Pues bueno; ese pico mando yo, que tengo fondos colocados en el
cielo, porque ya sabe usted que ato y desato, que se lo paguen a su
espíritu de usted en el otro mundo, en buena moneda de la que corre
allí, que es la gracia de Dios, la felicidad eterna. A usted le
enterramos con este papelito sobre la barriga, y por el correo de la
sepultura esta letra llega a poder de su alma de usted, que se
presenta a cobrar ante San Pedro; es decir, a recibir el cacho de
gloria, a la vista, que le corresponda, sin necesidad de antesalas,
ni plazos ni fechas
de purgatorio...
Y
en efecto; siguió D. Fermín soñando que se había muerto, y que
sobre la barriga le habían puesto, como una recomendación o como
uno de aquellos viáticos en moneda y comestibles, que usaban los
paganos para enterrar sus muertos, le habían puesto la letra a la
vista que su alma había de cobrar en el cielo.
Y
después él ya no era él, sino su alma, que con gran frescura se
presentaba en la portería de San Pedro, que además de portería era
un Banco, a cobrar la letra de don Mamerto.
Pero
fue el caso que el Apóstol, arrugado el entrecejo, leyó y releyó
el documento, le dio mil vueltas, y por fin, sin mirar al portador,
dijo mal humorado:
-¡Ni
pago ni acepto!
El
alma de Zaldúa hizo ni más ni menos lo que su propietario D. Fermín
hubiera hecho en la tierra en situación semejante.
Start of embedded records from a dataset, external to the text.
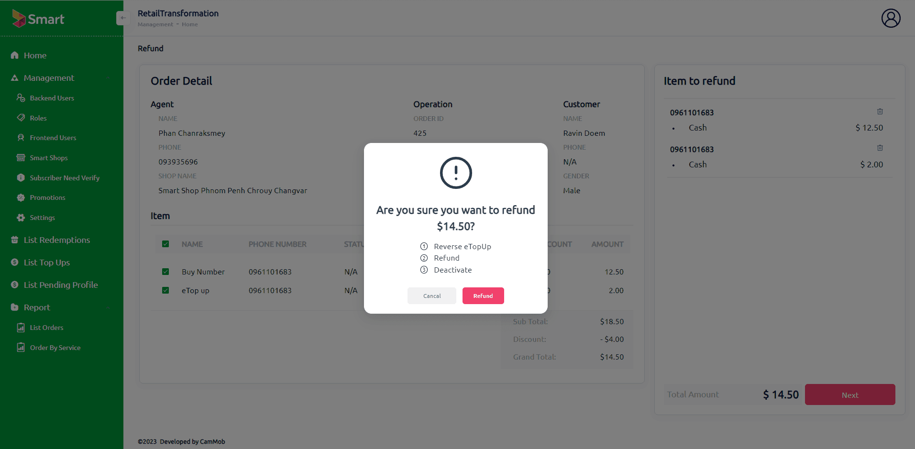Confirm with the pink Refund button
Screen dimensions: 915x449
483,296
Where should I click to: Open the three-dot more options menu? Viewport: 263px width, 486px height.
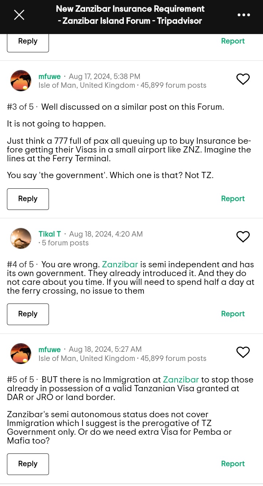coord(244,15)
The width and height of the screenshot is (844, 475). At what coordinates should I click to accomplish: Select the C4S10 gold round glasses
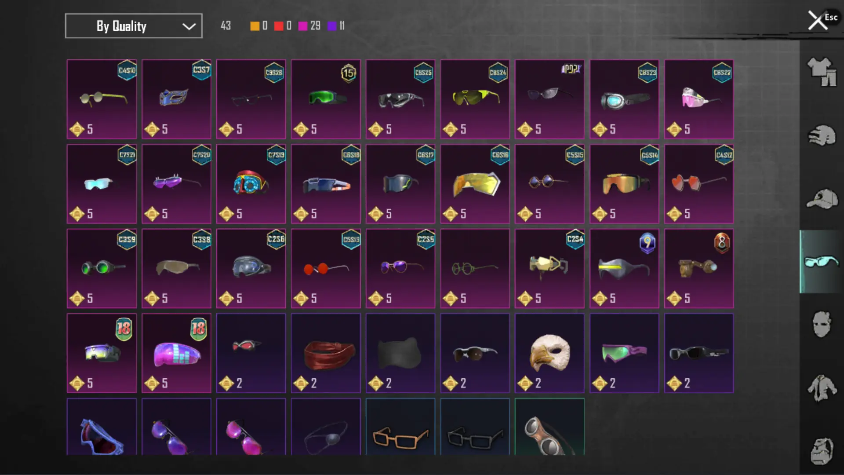(102, 99)
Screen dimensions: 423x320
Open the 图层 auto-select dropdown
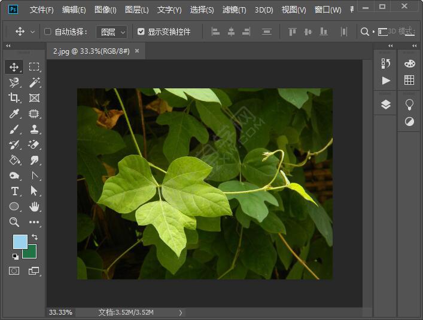[112, 32]
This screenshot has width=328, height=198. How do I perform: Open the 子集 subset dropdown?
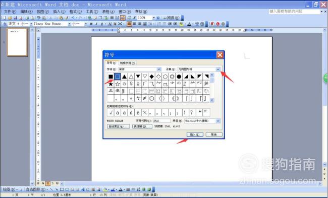tap(218, 70)
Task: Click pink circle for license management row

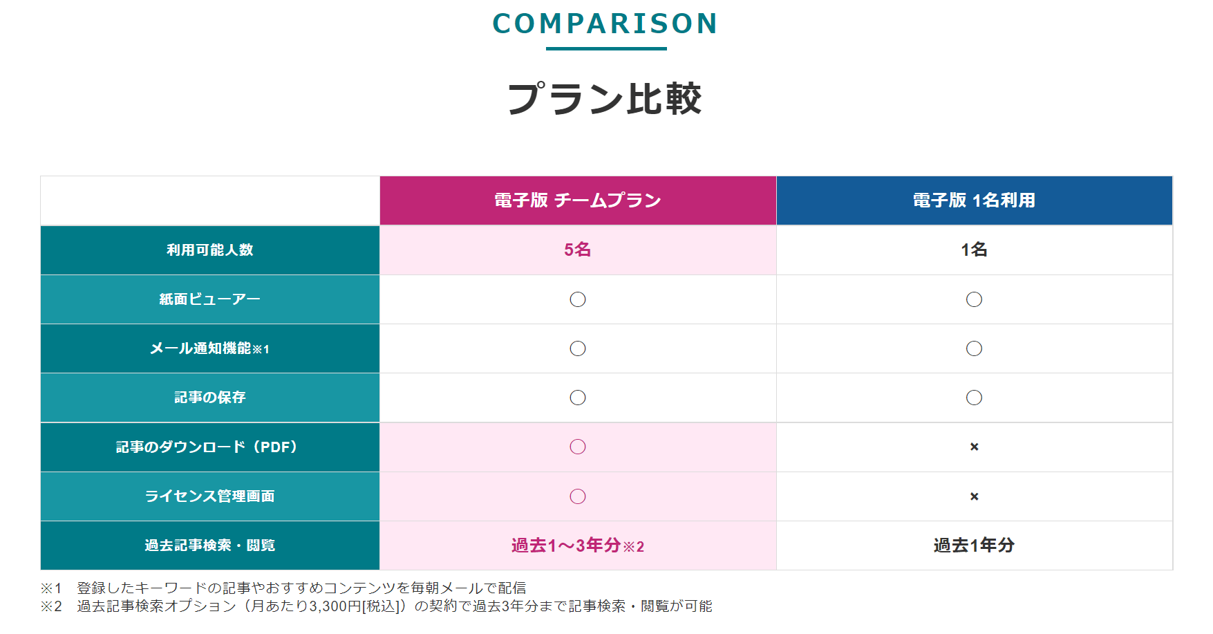Action: click(578, 496)
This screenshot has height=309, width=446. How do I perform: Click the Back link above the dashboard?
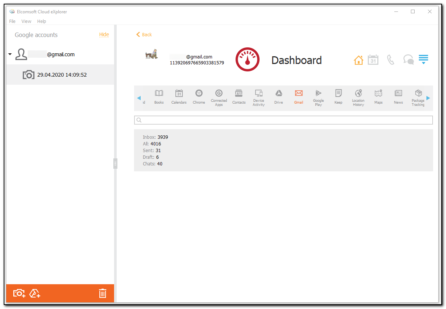(144, 34)
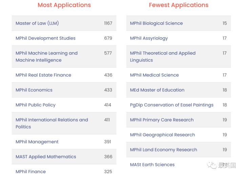This screenshot has height=176, width=244.
Task: Open the MPhil Public Policy link
Action: point(35,105)
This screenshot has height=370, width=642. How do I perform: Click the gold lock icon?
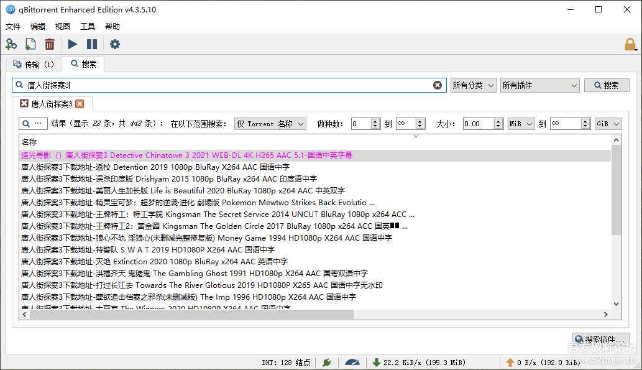coord(630,45)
No gastó el
tiempo en palabras vanas, sino que inmediatamente se fue a buscar un
notario, y antes de la puesta del sol del día siguiente, se extendió
el correspondiente protesto, con todos los requisitos de la sección
octava del título décimo del libro segundo del Código de Comercio
vigente; y D. Fermín, su alma, dejó copia del tal protesto, en
papel común, al príncipe de los apóstoles.
Y
el cuerpo miserable del avaro, del capitalista devoto, ya encentado
por los gusanos, se encontró en su sepultura con un papel sobre la
barriga; pero un papel de más bulto y de otra forma que la letra de
cambio que él había mandado al cielo.
Era
el protesto.
Todo
lo que había sacado en limpio de sus afanes por el otro
negocio.
Ni
siquiera le quedaba el consuelo de presentarse en juicio a exigir del
librador, del pícaro D. Mamerto, los gastos del protesto ni las
demás responsabilidades, porque la sepultura estaba cerrada a cal y
canto, y además los pies los tenía ya hechos polvo.